* **DATA TO USE**
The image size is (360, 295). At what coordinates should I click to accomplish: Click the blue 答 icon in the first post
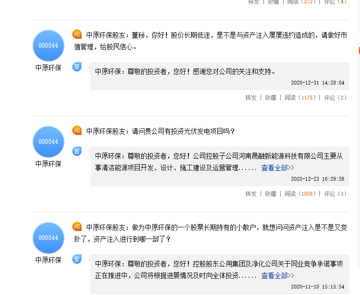(77, 67)
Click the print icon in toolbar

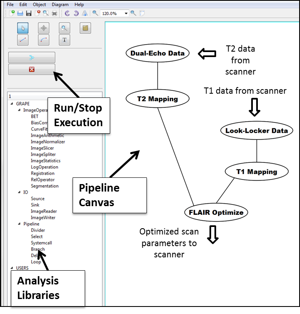click(x=54, y=13)
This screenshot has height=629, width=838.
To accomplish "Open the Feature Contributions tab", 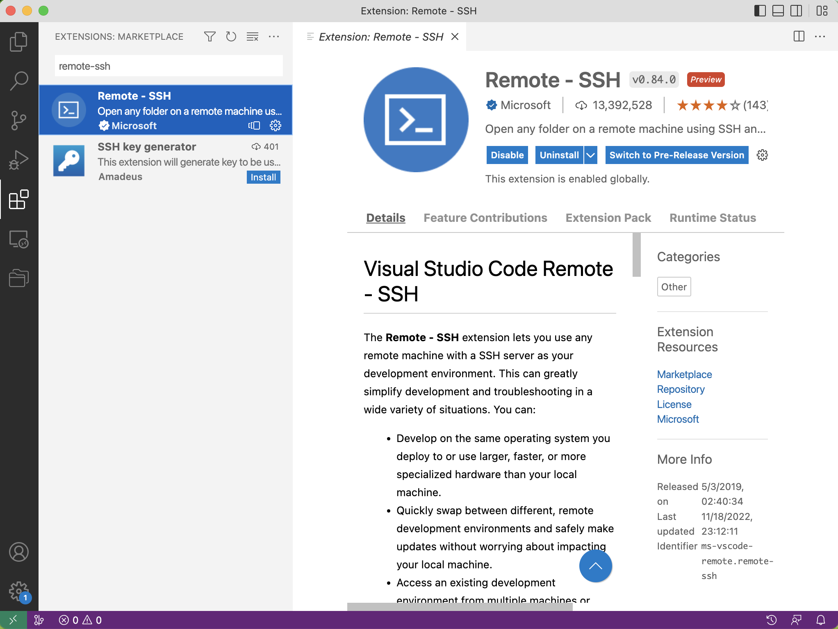I will click(485, 217).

* **EXERCISE PROMPT**
Which lines in the records above contain the word "icon"? Show each of those lines in full.

* **EXERCISE ANSWER**
The image size is (360, 295). At what coordinates should I click to accomplish: Click the blue 答 icon in the first post
Click the print icon in toolbar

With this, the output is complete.